There has been good news this month. The Pope changed 2000 years of Catholic doctrine by saying condom use might under certain circumstances be OK, because it preserves life rather than prevents it. The director of UNAIDS said the world has “turned the corner” and the number of people with HIV globally is falling.
But the news that excited the most debate came from the iPrEx study, which showed it may be feasible to use anti-HIV drugs to prevent HIV as well as to treat it.1
iPrEx stands for, translated out of Spanish, the pre-exposure prophylaxis (PrEP) initiative. The study took 2500 mainly young gay men, most of them South American, who were at high risk of HIV infection, and gave half of them a two-drug HIV pill (Truvada) and half of them a placebo. The HIV infection rate in the men on Truvada was nearly halved: the drugs cut the chance of acquiring HIV by 44%.
Not bad. But the results get complicated, and because of this reactions to the study have ranged from ecstatic to sceptical.
Animal studies had suggested that PrEP could be a lot more effective than this. In fact it was, it appeared, in people who took all their pills.

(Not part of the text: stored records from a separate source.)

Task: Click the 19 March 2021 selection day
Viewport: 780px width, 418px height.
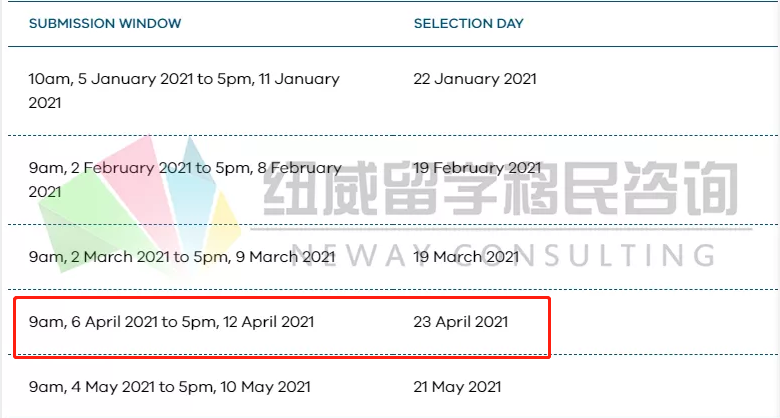Action: click(466, 257)
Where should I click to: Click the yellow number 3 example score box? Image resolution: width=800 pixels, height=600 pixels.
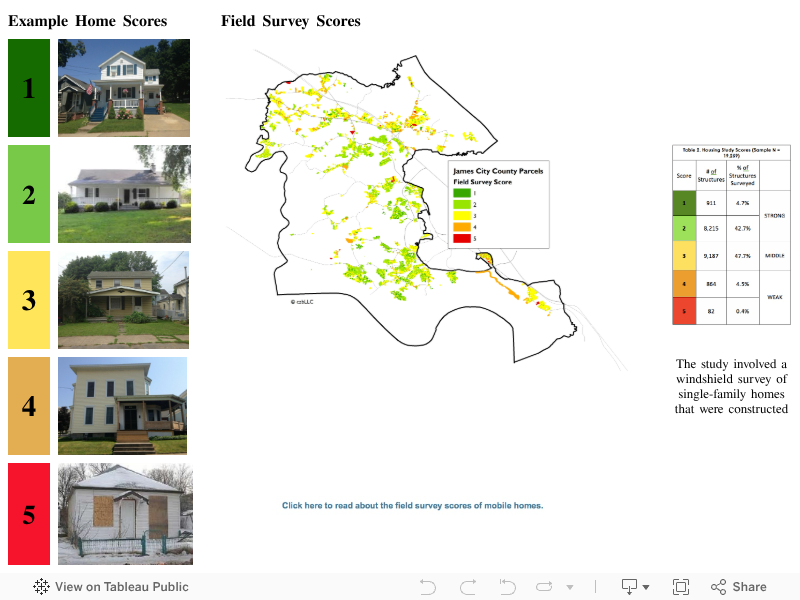click(x=29, y=300)
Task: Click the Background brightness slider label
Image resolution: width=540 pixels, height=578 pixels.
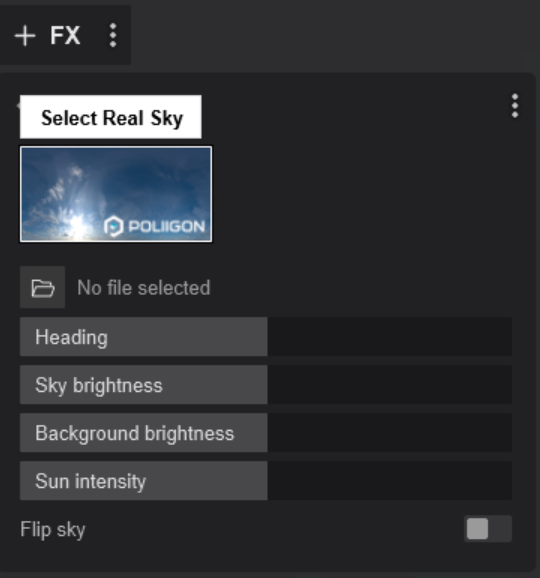Action: 135,433
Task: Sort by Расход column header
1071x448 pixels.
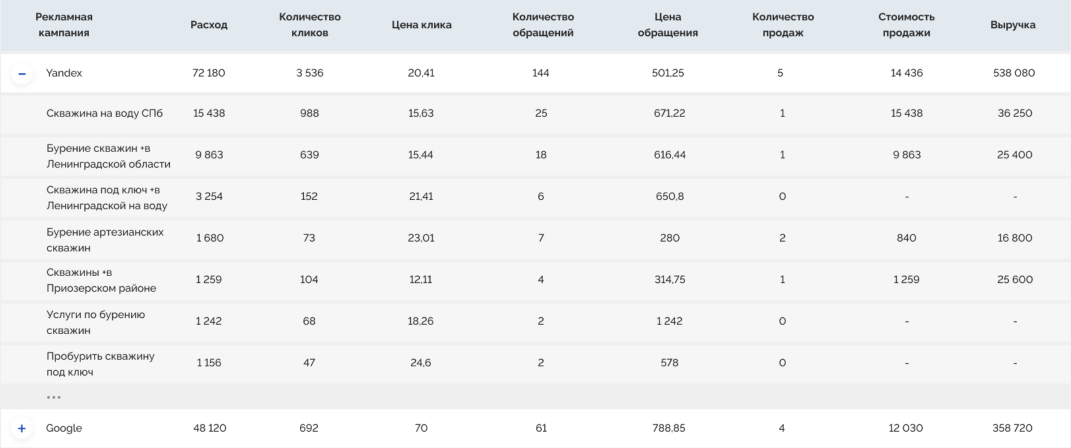Action: [x=209, y=25]
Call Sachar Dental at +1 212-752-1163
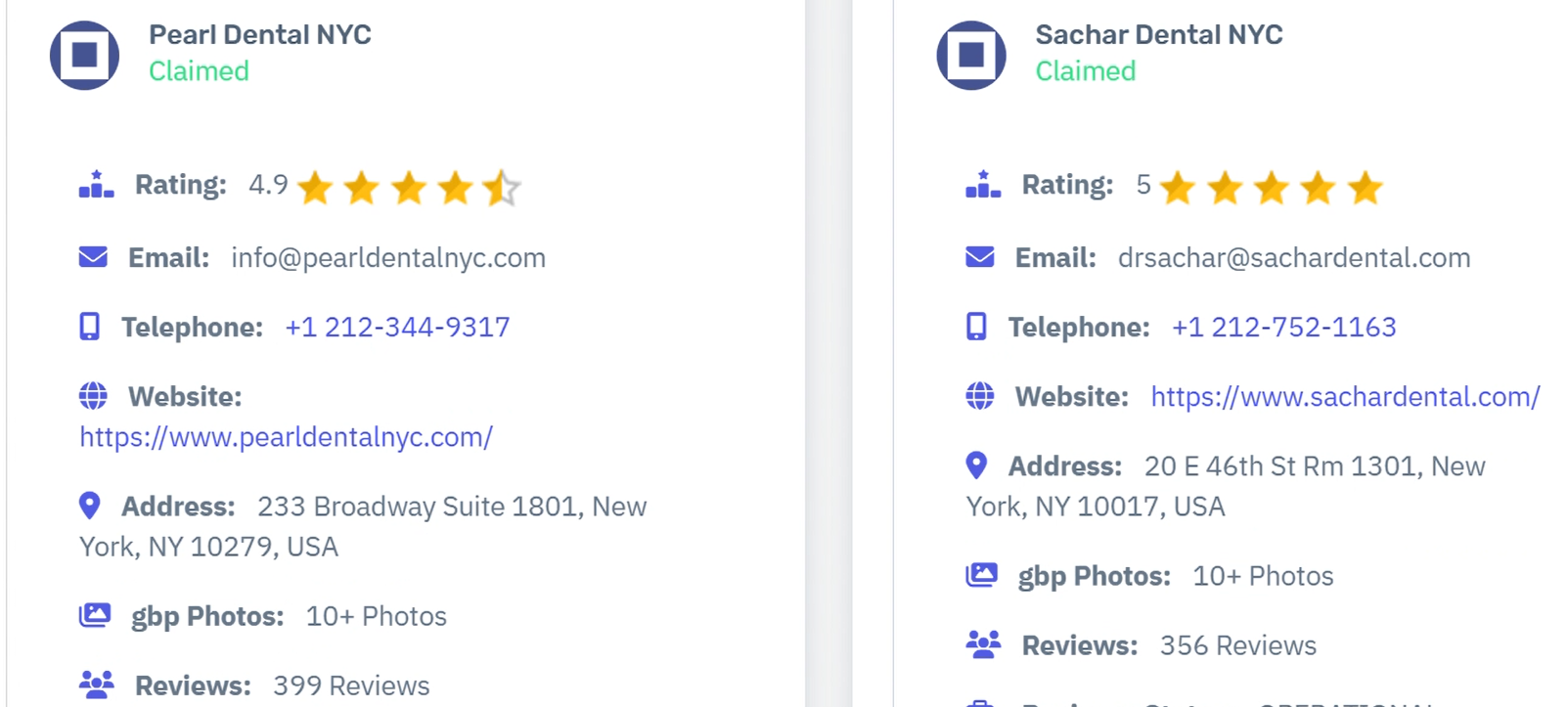 pos(1283,327)
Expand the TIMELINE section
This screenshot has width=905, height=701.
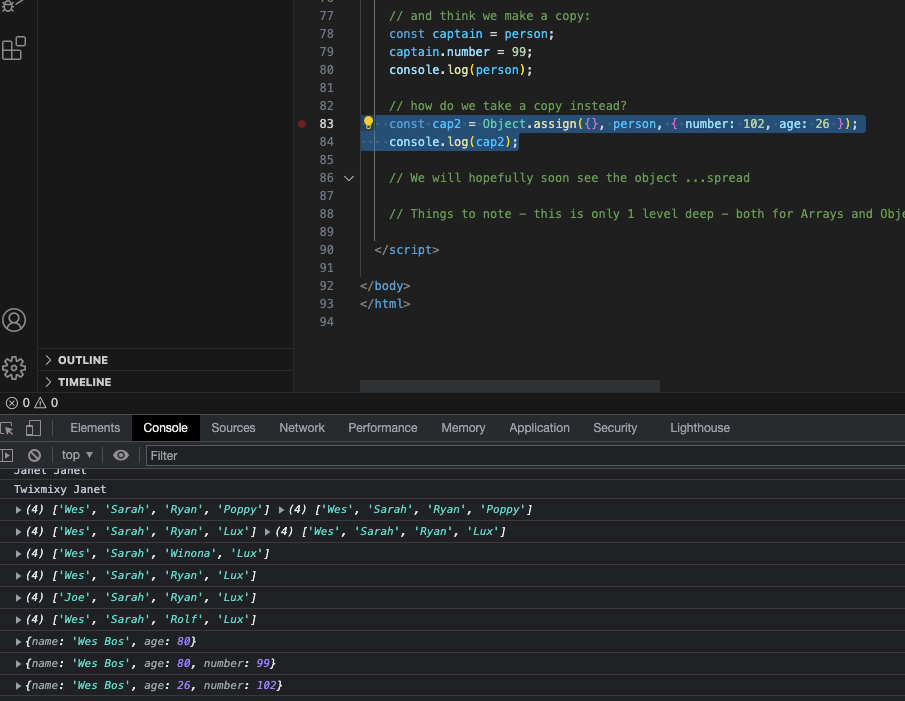tap(84, 382)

Based on what participants said and the number of pills dispensed, the researchers calculated Truvada stopped nearly three-quarters of infections (73% efficacy) in people who took more than nine-in-ten doses.
So far, so good: if we could improve adherence, PrEP might be very effective. That shouldn’t be too hard, they thought, because it looked like only one-in-ten doses was being forgotten.
However, the researchers had another, more objective measure of adherence. They looked at the 34 people who became infected with HIV while supposedly taking Truvada. They found very few of them showed evidence of really having taken it. Good news in a way: few who actually took the drugs got HIV.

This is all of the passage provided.